▸ **Data for processing**
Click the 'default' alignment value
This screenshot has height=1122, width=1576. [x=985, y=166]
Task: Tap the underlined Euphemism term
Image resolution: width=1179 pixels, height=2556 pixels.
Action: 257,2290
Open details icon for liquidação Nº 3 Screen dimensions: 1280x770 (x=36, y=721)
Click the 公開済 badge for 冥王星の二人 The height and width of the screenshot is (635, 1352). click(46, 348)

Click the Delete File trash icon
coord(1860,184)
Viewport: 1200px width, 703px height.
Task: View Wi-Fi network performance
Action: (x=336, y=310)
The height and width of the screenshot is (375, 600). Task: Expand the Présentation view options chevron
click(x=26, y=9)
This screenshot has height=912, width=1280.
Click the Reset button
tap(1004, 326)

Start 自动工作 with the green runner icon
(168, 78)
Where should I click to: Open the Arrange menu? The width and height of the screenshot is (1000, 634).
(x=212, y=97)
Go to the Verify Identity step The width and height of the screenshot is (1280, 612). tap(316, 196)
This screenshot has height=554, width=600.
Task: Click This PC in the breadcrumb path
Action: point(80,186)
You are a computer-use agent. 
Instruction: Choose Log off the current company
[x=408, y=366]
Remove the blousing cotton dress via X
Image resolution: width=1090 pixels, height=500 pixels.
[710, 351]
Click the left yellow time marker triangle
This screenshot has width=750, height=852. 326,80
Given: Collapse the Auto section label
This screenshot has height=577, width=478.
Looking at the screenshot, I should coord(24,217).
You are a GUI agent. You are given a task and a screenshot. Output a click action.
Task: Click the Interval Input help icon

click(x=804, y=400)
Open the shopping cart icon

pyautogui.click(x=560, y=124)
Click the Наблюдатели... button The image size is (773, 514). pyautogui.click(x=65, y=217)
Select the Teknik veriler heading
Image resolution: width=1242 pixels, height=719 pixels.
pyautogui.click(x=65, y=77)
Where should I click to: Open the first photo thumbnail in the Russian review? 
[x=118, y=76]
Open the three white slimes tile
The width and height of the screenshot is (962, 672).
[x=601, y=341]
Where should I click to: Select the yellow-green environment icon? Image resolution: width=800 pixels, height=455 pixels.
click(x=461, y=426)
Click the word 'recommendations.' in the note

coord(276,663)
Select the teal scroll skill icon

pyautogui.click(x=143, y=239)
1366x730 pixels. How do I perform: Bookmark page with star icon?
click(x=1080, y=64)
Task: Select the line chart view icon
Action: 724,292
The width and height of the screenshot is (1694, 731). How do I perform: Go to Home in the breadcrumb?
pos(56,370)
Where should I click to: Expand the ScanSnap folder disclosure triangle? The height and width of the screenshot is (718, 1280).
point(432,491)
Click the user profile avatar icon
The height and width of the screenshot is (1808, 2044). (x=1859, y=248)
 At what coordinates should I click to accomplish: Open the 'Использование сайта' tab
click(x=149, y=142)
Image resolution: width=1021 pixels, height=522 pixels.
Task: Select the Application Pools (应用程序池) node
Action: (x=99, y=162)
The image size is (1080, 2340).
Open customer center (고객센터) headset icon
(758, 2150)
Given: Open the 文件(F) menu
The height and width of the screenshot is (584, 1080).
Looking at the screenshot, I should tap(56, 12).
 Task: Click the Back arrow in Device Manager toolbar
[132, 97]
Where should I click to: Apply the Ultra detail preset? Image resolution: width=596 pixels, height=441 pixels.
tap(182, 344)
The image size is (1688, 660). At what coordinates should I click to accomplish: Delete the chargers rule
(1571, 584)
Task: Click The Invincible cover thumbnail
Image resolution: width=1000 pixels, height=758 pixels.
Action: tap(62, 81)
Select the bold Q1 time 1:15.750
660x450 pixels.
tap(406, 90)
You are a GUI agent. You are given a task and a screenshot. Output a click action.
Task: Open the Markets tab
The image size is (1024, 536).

▸ **Activity**
The answer is all of the material, repeated exactly.

▸ **Response**
Click the 'default' alignment value
This screenshot has height=1122, width=1576. [x=985, y=166]
Task: Tap the underlined Euphemism term
Image resolution: width=1179 pixels, height=2556 pixels.
Action: 257,2290
Open details icon for liquidação Nº 3 Screen dimensions: 1280x770 (x=36, y=721)
Click the 公開済 badge for 冥王星の二人 The height and width of the screenshot is (635, 1352). click(46, 348)

Click the Delete File trash icon
coord(1860,184)
Viewport: 1200px width, 703px height.
Task: View Wi-Fi network performance
Action: (x=336, y=310)
The height and width of the screenshot is (375, 600). Task: Expand the Présentation view options chevron
click(x=26, y=9)
This screenshot has height=912, width=1280.
Click the Reset button
tap(1004, 326)

Start 自动工作 with the green runner icon
(168, 78)
Where should I click to: Open the Arrange menu? The width and height of the screenshot is (1000, 634).
(x=212, y=97)
Go to the Verify Identity step The width and height of the screenshot is (1280, 612). tap(316, 196)
This screenshot has height=554, width=600.
Task: Click This PC in the breadcrumb path
Action: point(80,186)
You are a computer-use agent. 
Instruction: Choose Log off the current company
[x=408, y=366]
Remove the blousing cotton dress via X
Image resolution: width=1090 pixels, height=500 pixels.
[710, 351]
Click the left yellow time marker triangle
This screenshot has width=750, height=852. 326,80
Given: Collapse the Auto section label
This screenshot has height=577, width=478.
Looking at the screenshot, I should coord(24,217).
You are a GUI agent. You are given a task and a screenshot. Output a click action.
Task: Click the Interval Input help icon

click(x=804, y=400)
Open the shopping cart icon

pyautogui.click(x=560, y=124)
Click the Наблюдатели... button The image size is (773, 514). pyautogui.click(x=65, y=217)
Select the Teknik veriler heading
Image resolution: width=1242 pixels, height=719 pixels.
pyautogui.click(x=65, y=77)
Where should I click to: Open the first photo thumbnail in the Russian review? 
[x=118, y=76]
Open the three white slimes tile
The width and height of the screenshot is (962, 672).
[x=601, y=341]
Where should I click to: Select the yellow-green environment icon? Image resolution: width=800 pixels, height=455 pixels.
click(x=461, y=426)
Click the word 'recommendations.' in the note

coord(276,663)
Select the teal scroll skill icon

pyautogui.click(x=143, y=239)
1366x730 pixels. How do I perform: Bookmark page with star icon?
click(x=1080, y=64)
Task: Select the line chart view icon
Action: 724,292
The width and height of the screenshot is (1694, 731). How do I perform: Go to Home in the breadcrumb?
pos(56,370)
Where should I click to: Expand the ScanSnap folder disclosure triangle? The height and width of the screenshot is (718, 1280).
point(432,491)
Click the user profile avatar icon
The height and width of the screenshot is (1808, 2044). (x=1859, y=248)
 At what coordinates should I click to accomplish: Open the 'Использование сайта' tab
click(x=149, y=142)
Image resolution: width=1021 pixels, height=522 pixels.
Task: Select the Application Pools (应用程序池) node
Action: (x=99, y=162)
The image size is (1080, 2340).
Open customer center (고객센터) headset icon
(758, 2150)
Given: Open the 文件(F) menu
The height and width of the screenshot is (584, 1080).
Looking at the screenshot, I should tap(56, 12).
 Task: Click the Back arrow in Device Manager toolbar
[132, 97]
Where should I click to: Apply the Ultra detail preset? Image resolution: width=596 pixels, height=441 pixels.
tap(182, 344)
The image size is (1688, 660). At what coordinates should I click to accomplish: Delete the chargers rule
(1571, 584)
Task: Click The Invincible cover thumbnail
Image resolution: width=1000 pixels, height=758 pixels.
Action: tap(62, 81)
Select the bold Q1 time 1:15.750
660x450 pixels.
tap(406, 90)
You are a GUI agent. You are given a task and a screenshot. Output a click action.
Task: Open the Markets tab
The image size is (1024, 536).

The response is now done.